Studenten-Demonstrationen verlaufen sich im Sand
Am 23. Juni versammeln sich viele Menschen, manche schätzen gar: eine Viertelmillion, auf dem Prager Letna-Platz, um gegen Regierungschef Babiš und seine angeblich korrupte Gebarung in seinem privaten Geschäftsimperium zu protestieren. Ähnlich wie in der Slowakei – dort geht nach Straßenkundgebungen anlässlich des Mordes am Aufdeckungsjournalisten Ján Kuciak und dessen Verlobter Martina Kušnírová Ministerpräsident Robert Fico in die Knie und tritt ab – glaubt die Bürgerinitiative Eine Million Augenblicke für die Demokratie den Ministerpräsidenten Babiš zum Rücktritt bewegen zu können.

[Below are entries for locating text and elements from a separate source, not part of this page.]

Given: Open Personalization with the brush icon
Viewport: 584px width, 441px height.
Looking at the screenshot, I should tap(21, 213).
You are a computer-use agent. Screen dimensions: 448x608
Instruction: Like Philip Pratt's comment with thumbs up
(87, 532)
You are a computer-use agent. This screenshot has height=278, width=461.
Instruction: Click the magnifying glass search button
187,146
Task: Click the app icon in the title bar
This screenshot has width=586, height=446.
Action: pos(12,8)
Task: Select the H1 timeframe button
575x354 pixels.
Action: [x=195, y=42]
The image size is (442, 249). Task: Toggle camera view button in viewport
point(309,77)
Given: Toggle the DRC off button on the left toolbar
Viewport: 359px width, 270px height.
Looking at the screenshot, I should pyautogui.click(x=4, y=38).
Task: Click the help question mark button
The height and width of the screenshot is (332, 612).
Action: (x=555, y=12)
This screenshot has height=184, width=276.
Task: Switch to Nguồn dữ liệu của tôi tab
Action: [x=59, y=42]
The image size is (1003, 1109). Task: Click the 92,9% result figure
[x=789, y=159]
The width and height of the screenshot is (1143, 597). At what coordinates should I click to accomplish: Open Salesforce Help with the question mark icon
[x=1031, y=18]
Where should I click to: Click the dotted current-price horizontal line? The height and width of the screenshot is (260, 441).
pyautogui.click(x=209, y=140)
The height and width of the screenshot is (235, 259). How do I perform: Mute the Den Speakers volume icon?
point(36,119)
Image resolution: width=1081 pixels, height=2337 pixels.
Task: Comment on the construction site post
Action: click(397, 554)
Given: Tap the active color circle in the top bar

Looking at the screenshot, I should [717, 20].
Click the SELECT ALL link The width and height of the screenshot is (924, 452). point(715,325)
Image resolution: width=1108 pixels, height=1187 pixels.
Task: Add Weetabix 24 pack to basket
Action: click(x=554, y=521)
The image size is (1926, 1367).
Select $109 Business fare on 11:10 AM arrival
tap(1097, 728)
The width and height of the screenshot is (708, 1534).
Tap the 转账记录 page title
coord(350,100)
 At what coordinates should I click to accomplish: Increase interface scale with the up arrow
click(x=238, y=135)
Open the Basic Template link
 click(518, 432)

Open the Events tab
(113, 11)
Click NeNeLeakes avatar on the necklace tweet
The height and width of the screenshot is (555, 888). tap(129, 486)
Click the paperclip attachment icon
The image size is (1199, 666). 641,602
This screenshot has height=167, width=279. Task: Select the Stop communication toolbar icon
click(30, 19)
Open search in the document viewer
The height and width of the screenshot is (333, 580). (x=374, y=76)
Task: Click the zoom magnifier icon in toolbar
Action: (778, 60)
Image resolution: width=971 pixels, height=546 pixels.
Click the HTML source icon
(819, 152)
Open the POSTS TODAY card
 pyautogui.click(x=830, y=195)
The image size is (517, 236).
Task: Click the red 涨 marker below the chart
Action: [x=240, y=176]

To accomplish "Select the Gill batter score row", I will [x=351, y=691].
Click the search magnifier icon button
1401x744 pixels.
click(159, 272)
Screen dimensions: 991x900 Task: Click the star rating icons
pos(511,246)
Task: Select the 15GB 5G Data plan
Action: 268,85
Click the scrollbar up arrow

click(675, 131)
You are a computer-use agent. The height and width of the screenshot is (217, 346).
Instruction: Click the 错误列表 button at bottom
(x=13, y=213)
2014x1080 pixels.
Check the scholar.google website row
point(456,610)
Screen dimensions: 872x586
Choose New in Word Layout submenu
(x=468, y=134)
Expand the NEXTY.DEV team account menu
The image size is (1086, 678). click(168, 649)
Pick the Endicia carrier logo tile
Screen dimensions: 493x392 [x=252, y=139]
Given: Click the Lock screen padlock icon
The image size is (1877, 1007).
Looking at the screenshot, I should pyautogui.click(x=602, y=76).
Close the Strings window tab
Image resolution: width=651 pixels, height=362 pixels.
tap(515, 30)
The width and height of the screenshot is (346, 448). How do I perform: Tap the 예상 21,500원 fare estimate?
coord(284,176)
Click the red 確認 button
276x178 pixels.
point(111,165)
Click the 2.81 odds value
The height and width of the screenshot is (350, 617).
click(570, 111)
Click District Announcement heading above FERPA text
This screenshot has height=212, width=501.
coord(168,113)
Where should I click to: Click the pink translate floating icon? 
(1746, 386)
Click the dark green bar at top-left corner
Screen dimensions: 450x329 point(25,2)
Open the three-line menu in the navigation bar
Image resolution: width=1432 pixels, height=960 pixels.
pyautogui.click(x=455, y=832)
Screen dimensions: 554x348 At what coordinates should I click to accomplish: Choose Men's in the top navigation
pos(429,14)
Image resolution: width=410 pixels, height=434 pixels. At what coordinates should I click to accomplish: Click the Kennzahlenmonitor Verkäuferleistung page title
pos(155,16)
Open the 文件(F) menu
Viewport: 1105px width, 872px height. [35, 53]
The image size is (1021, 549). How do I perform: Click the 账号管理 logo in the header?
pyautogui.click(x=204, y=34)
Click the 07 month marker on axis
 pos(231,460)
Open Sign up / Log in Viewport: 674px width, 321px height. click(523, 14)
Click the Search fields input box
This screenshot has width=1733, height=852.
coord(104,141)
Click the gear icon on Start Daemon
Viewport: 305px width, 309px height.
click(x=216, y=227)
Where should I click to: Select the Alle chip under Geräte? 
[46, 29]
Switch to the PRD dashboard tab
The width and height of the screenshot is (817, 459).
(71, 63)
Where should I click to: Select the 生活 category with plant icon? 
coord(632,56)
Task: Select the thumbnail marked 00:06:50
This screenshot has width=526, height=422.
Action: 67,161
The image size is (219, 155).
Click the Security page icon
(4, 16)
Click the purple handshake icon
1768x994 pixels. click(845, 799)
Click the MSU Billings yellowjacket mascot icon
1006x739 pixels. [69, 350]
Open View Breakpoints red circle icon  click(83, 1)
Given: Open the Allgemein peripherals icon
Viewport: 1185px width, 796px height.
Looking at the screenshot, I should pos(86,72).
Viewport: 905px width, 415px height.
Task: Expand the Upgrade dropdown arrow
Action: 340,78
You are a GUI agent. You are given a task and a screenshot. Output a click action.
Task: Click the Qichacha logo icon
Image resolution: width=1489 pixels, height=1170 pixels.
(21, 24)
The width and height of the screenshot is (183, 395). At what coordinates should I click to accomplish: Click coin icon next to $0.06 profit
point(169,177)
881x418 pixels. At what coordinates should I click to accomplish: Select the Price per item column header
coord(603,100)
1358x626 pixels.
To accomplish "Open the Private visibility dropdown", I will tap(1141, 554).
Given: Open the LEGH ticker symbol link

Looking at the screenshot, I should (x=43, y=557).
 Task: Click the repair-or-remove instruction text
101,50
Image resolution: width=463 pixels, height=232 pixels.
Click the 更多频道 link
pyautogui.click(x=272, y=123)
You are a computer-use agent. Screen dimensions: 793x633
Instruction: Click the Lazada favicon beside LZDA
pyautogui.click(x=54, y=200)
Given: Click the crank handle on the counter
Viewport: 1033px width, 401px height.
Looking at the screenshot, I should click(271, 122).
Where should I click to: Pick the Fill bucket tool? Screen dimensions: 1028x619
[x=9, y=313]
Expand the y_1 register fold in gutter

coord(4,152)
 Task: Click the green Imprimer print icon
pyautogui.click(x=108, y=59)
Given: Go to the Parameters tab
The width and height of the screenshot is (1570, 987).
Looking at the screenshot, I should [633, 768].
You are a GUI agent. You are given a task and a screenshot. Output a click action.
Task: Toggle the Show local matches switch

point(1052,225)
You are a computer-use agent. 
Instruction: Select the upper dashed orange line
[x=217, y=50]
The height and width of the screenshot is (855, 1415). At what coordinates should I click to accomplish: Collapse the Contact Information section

Aus mehreren Gründen bleibt der Protest ohne Folgen. Erstens ist Babiš nicht bloß im Geschäftsleben, sondern auch in der Politik knallhart und weicht nicht so schnell zurück. Zudem ist er prinzipienfest und scheut kein offenes Wort. So hat er die Eignung des roten Holländers Frans Timmermans für das Amt des EU-Kommissionspräsidenten ganz undiplomatisch schlichtweg verneint. Zweitens verfügt Babis im Prager Abgeordnetenhaus über eine stabile Mehrheit, denn sein sozialdemokratischer Koalitionspartner fürchtet Neuwahlen wie der Teufel das Weihwasser: Die bei der Parlamentswahl 2017 schwer geschlagene ČSSD, sie ist vom ersten auf den sechsten (!) Platz abgestürzt, hegt nämlich Zweifel, ob sie bei einem vorgezogenen Urnengang die Fünfprozent-Hürde überspringen kann. Außerdem steht Präsident Miloš Zeman felsenfest hinter Andrej Babiš.
Die Initiatoren des Protests sind ziemlich ausgelaugt. Die Demonstranten haben sich verlaufen – ähnlich wie in Wien, wo die „Fridays for future“-Gaudi seit Ferienbeginn schlagartig zu Ende ist. Ein bürgerlicher Demonstrant, Jiřri Hradecký mit Namen, sieht den Grund in der Bequemlichkeit der Tschechen: Sie sind anders als die Polen und die Ungarn: Statt für ihre Freiheit zu kämpfen, sitzen sie lieber in der Bar und trinken Bier.
[Autor: E. K.-L. Bild: Martin Strachoň / Wikimedia Commons Lizenz: CC BY-SA 4.0]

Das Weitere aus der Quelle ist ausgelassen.